The US navy experienced in the year after the release of top gun the largest influx of recruits since conscription in the second world war!
Contributed by: Michael Caulk
The Paramount wardrobe guys were more interested in asthetics than accuracy in what they put on Mavericks' jacket. There are some patches that no Navy pilot... excuse me "Naval Aviator" would ever put on his jacket, i.e. Third Marine Air Group, Seabees and the big insignia on the front from the USS Standley, a Cruiser! But hey the jacket looked great and that's what counts in motion pictures.
LCDR Bob "Rat" Willard's most recent position was Commander of the U.S. Navy's Seventh Fleet. He is now a three-star admiral (vice admiral), a rank attained by very few people.
It is often overlooked that "Merlin" is played in an early role by multi award winning actor/screenwriter/director Tim Robbins
, more recently known for "The Shawshank Redemption" (1994) and "War of the Worlds" (2005).
What follows are trivia items we now believe
are bogus. Some of them will have explanations, some will not. We just leave 'em
in for interest, really.
Maverick and Goose fly F-14 114 and crash. But while flying in the end Maverick and Merlin also fly 114. The nose number has nothing to do with the actual aircraft. Squadrons throughout the navy have the same nose number (It has to do with carrier air wings and something called their MODEX numbers). The only number that matters is the bureau number which is located on rear portion of the aircraft on the engine nacelles. The bureau number identifies a particular aircraft. Tomcat 114 from the crash, would not be the same Tomcat 114 at the end.
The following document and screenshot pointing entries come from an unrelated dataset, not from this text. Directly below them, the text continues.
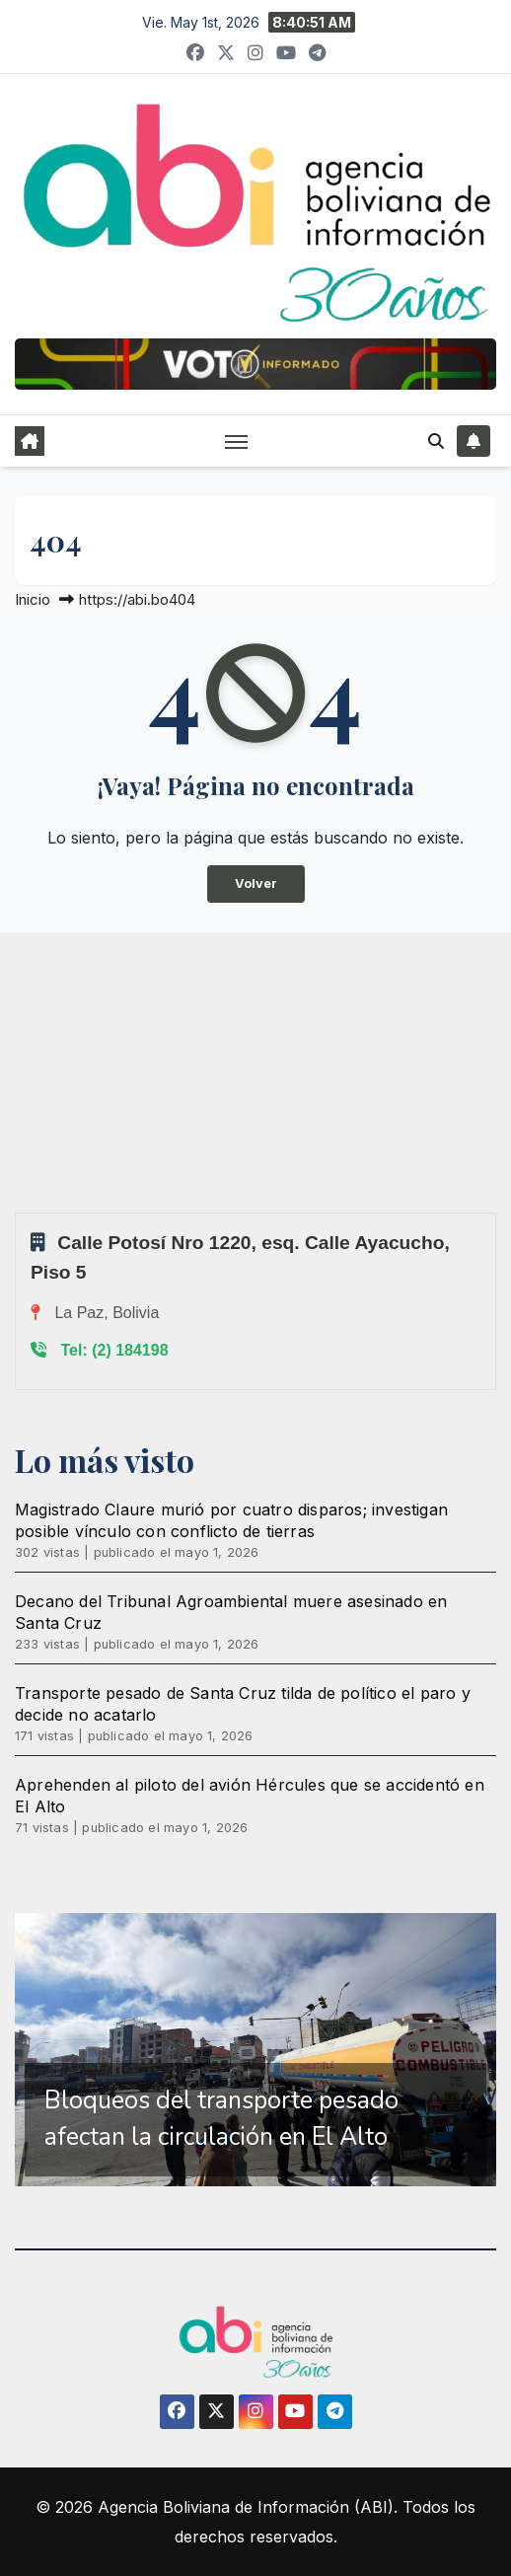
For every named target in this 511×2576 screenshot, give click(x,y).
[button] (436, 441)
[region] (255, 2049)
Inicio (32, 599)
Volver (256, 883)
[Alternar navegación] (236, 441)
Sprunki (18, 1212)
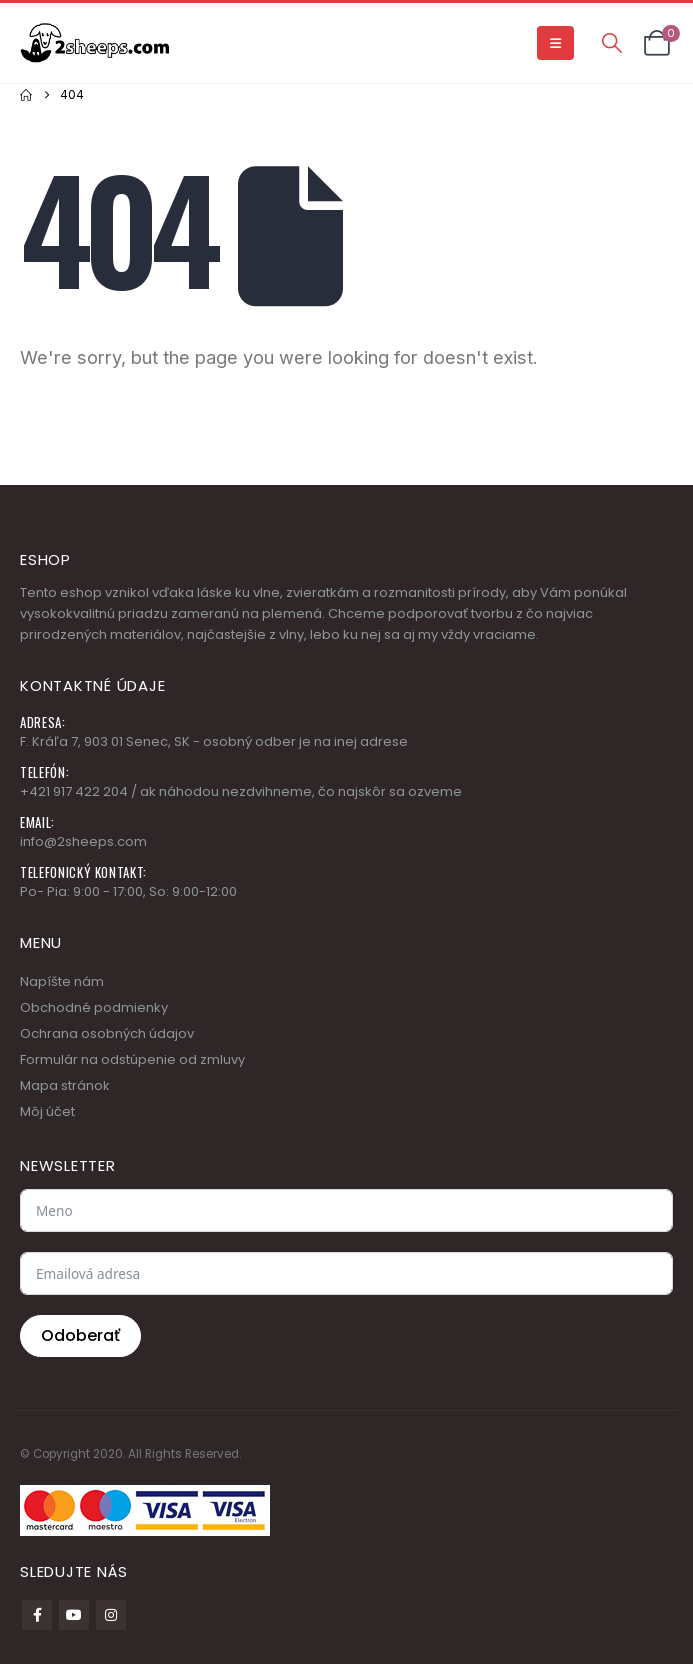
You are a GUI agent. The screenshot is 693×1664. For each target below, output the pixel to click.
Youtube (74, 1615)
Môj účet (47, 1111)
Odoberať (80, 1335)
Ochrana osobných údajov (107, 1033)
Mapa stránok (65, 1085)
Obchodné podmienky (94, 1007)
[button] (555, 43)
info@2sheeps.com (83, 841)
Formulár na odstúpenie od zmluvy (132, 1059)
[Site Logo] (95, 42)
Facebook (37, 1615)
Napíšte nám (62, 981)
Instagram (111, 1615)
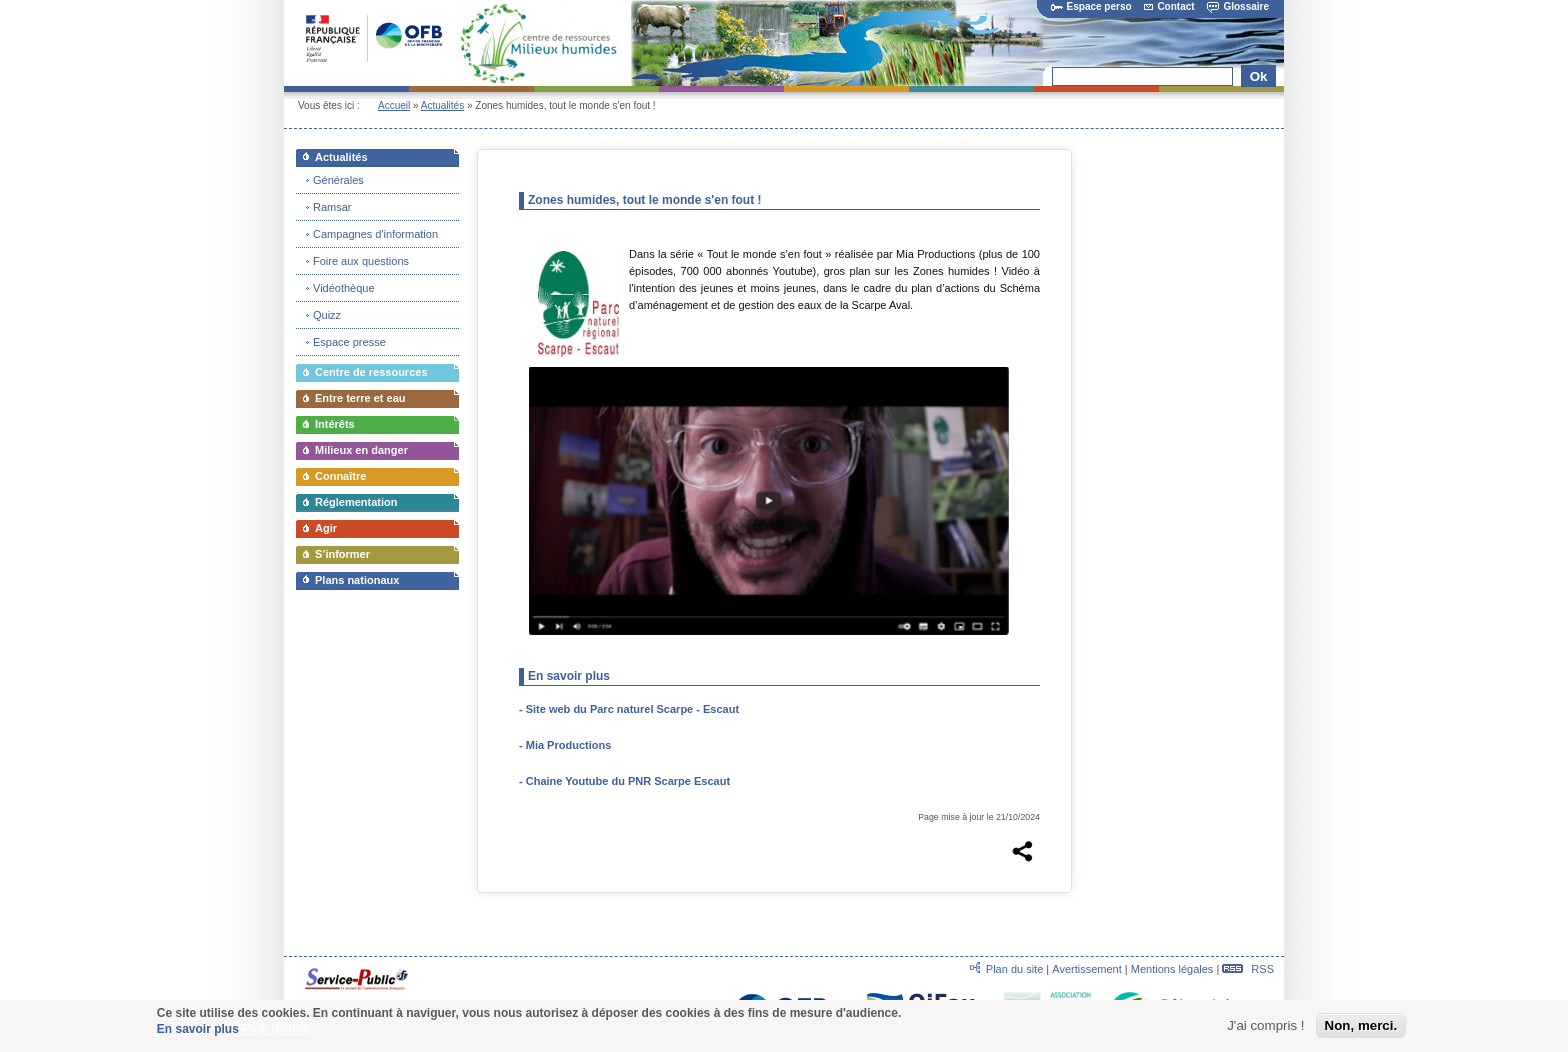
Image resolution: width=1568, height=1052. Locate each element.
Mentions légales (1172, 969)
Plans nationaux (357, 580)
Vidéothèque (344, 288)
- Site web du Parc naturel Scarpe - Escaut (629, 709)
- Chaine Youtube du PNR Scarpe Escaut (624, 781)
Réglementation (356, 502)
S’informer (342, 554)
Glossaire (1238, 6)
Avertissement (1087, 969)
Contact (1169, 6)
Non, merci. (1361, 1027)
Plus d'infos (276, 1030)
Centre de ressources (371, 372)
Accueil (394, 105)
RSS (1248, 969)
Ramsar (332, 207)
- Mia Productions (565, 745)
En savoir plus (198, 1031)
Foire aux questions (361, 261)
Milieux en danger (361, 450)
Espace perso (1091, 6)
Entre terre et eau (360, 398)
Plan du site (1014, 969)
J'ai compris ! (1265, 1027)
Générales (338, 180)
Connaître (340, 476)
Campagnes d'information (375, 234)
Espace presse (349, 342)
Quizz (327, 315)
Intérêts (335, 424)
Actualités (442, 105)
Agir (326, 528)
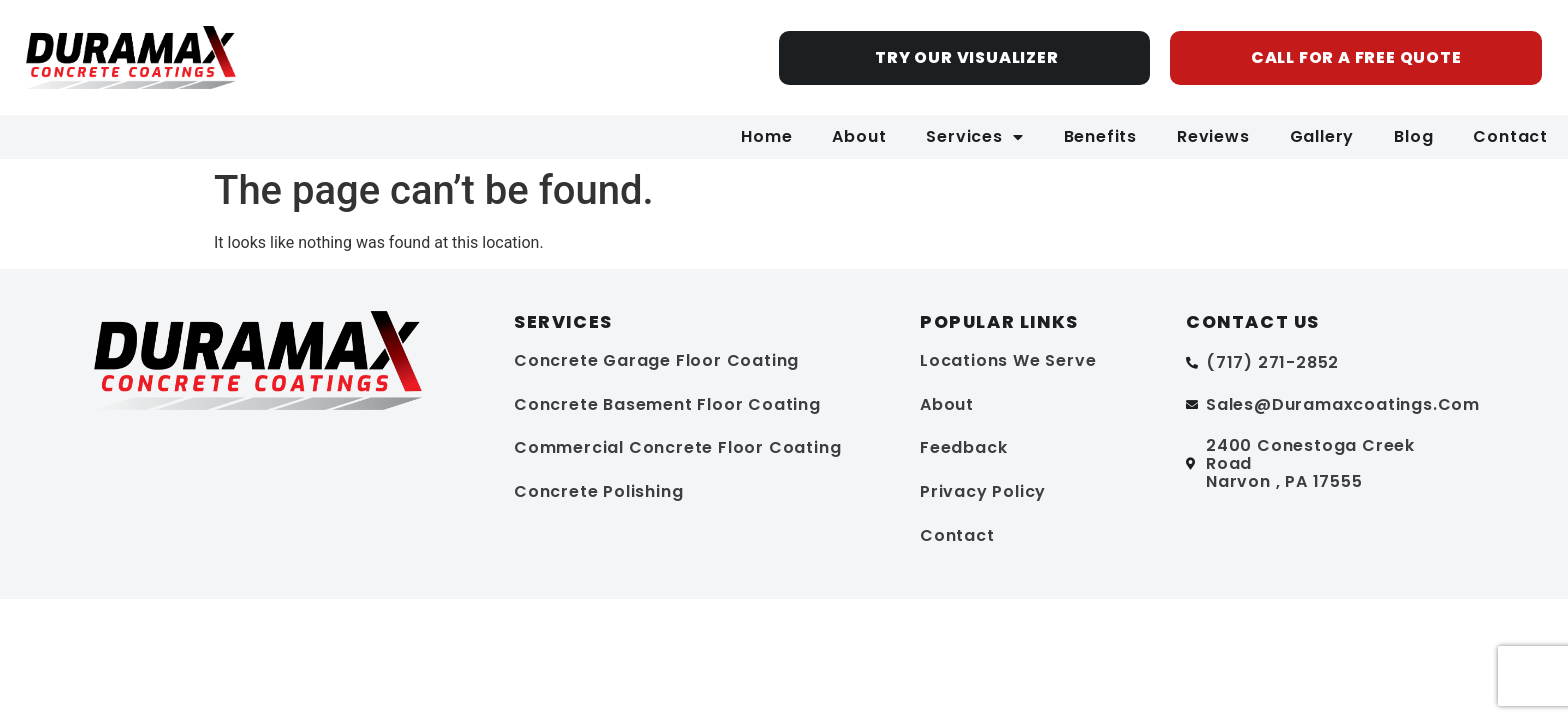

The F-14 that Maverick & Merlin are flying if you notice when they land the number on the nose of the plane is 104 not 114.
Eddie writes in to update us:
Side numbers 100 and 200 were assigned to Fighter Squadrons. It had nothing to do with modex. Numbers can range from 100-114 or 200-214. squadrons did not have 206,208 or 209 at the same time due to 6,8,9 being similar. Ex.If there was a 206 there wasn't a 208. Squadrons still use 100 and 200 but they are F/A-18 Strike Fighters Squadrons which are 100, 200, 300 and 400. Great Site! Thanks
In one of the first scenes to show Val Kilmer
as "Ice Man", he is seen playing with coins rolling them up and down along his knuckles. He also did this in an earlier movie, as "Cris Knight" in "Real Genius" and in "Tombstone" as Doc Holliday.
Iceman is not rolling quarters in his hand in the first scene, he's twirling a pen.